Since EEOC’s primary planned use of the data files was with regard to establishments (where enforcement efforts are targeted), and because of the difficulties in properly identifying firms, this report primarily focused on establishments.
Another key aspect of the file structure is that the files were not designed to support merges of Components 1 and 2, or of Component 2 over time. The difficulty with identifying firms is one reason, but another is that establishment IDs were not consistent across databases, so establishment IDs cannot be used to support merges.
DATA ISSUES
As described predominantly in Chapter 5, much of the data appeared to be of high quality, but there were instances of substantial errors or likely
errors large enough to potentially have a major impact on statistics produced from the data. Major errors or likely errors include the following:
- Some reported numbers of employees were so large that they would produce major changes to national estimates. For example, one firm reported having more than 245 million employees, and another reported having over 86 million. A total of 33 firms in 2017 and 29 firms in 2018 were excluded from the database because they reported more employees than the largest U.S. employer (i.e., greater than 1.4 million). For perspective, note that employees at franchises are counted separately. For example, Forbes listed McDonald’s as the fourth largest employer in the world in 2015, with 1.9 million employees;1 however, that number included franchises, and 93 percent of McDonald’s restaurants are franchises (McDonald’s Corporation, 2021). Without franchises, McDonald’s had about 200,000 employees worldwide in 2020, and less than 25 percent were in the U.S. (McDonald’s Corporation, 2021).

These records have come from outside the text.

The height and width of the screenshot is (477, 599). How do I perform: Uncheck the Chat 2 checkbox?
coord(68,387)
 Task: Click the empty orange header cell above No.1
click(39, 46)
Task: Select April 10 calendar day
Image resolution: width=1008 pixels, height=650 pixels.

- Similarly, some reports of hours worked were physically impossible, requiring workers to work more hours than exist in a year. For this study, reports of hours that reflected working more than 16 hours per day every day of the year (i.e., 5,840 hours) were assigned a red flag and excluded from the primary analyses in Chapters 6 and 7. This was a conservative adjustment designed to allow for naturally occurring extreme values, with the intention that analysts could make different filtering decisions (or data corrections) depending on specific analytic needs.

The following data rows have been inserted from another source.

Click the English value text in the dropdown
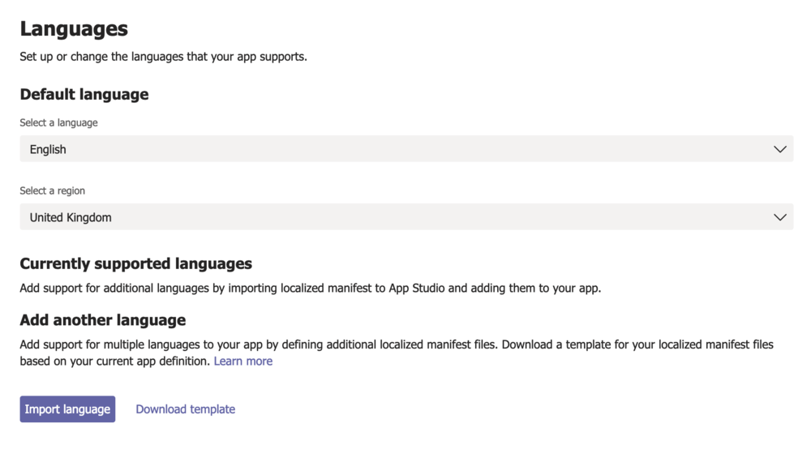Screen dimensions: 811x449 click(48, 150)
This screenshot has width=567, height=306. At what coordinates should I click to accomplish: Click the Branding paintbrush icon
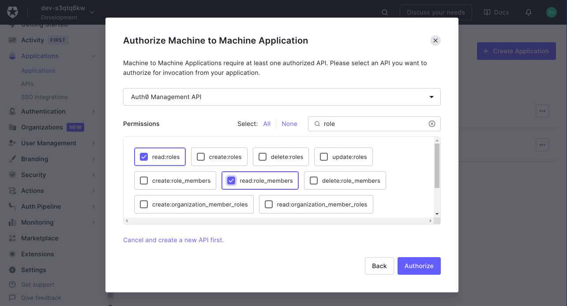[11, 159]
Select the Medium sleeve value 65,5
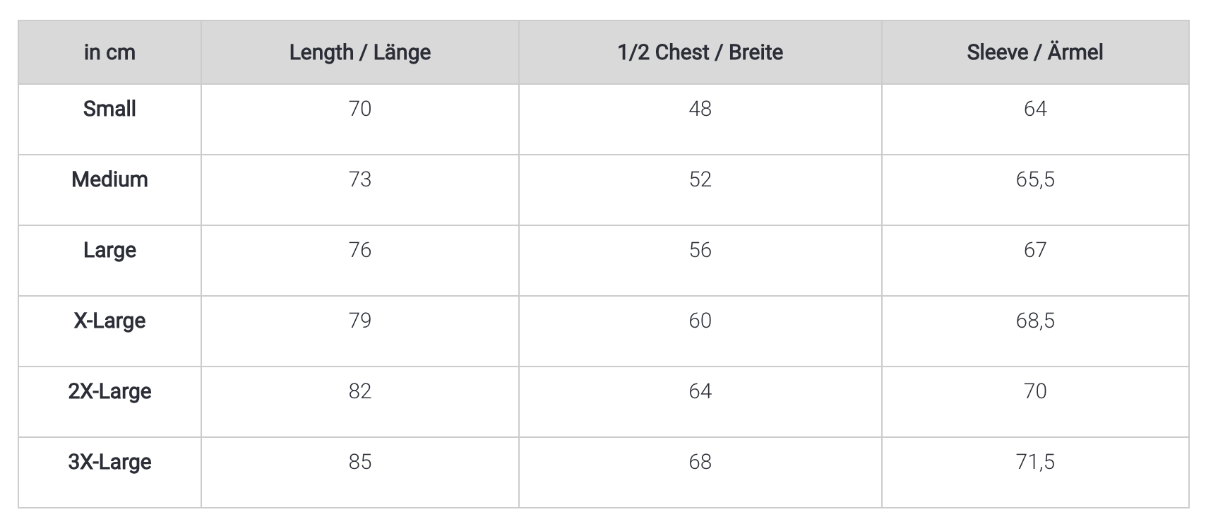The height and width of the screenshot is (524, 1206). click(x=1035, y=180)
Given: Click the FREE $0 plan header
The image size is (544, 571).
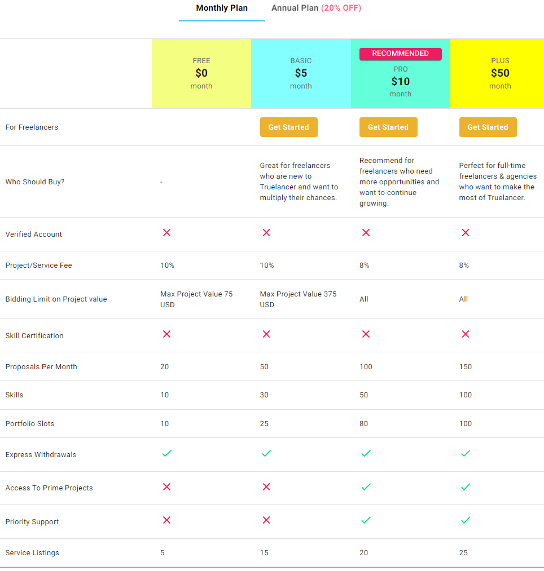Looking at the screenshot, I should point(201,73).
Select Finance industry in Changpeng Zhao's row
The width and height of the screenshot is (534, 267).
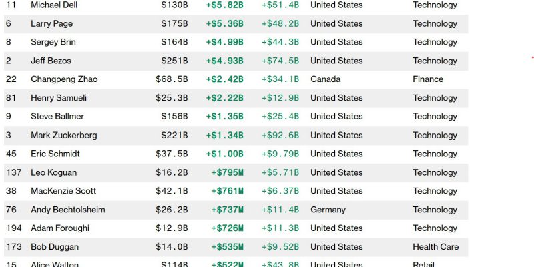[x=428, y=79]
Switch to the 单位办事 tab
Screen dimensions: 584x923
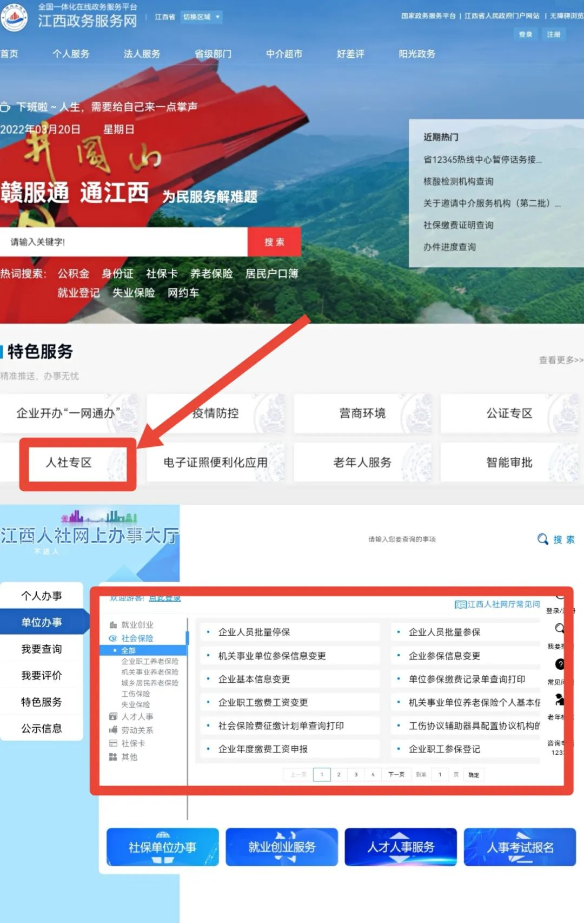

- Some inconsistencies appeared in the data, such as the reporting of non-zero numbers of employees with zero hours worked reported, non-zero hours worked with zero employee counts reported, discrepancies between Components 1 and 2, and discrepancies between 2017 and 2018 in the Component 2 data. The discrepancies between 2017 and 2018 data could reflect real change over time (though the size of the differences was sometimes large enough to make that highly unlikely), as to a much lesser degree could the differences between Components 1 and 2 (however, both Components 1 and 2 were to be based on a pay period within the same October–December quarter, lessening the likelihood of large changes).
___________________
1https://www.forbes.com/sites/niallmccarthy/2015/06/23/the-worlds-biggest-employers-infographic/?sh=5132bfb9686b
DOCUMENTATION
The analysis programs prepared by RTI International are available in a single compressed zip file, with separate folders for the file construction and for each chapter containing data analysis (Chapters 3–7). Within each chapter folder, the SAS programs are identified based on which tables each program produced. Note, however, that table numbering changed when the report authors extracted the key data to be discussed in the report; a crosswalk provided in the zip files compares the original and final table numbers. The zip file also contains technical memos describing how data merges were performed, how the flag variables were created to filter out problematic data, and a report on the geocoding performed to support matching establishments across time.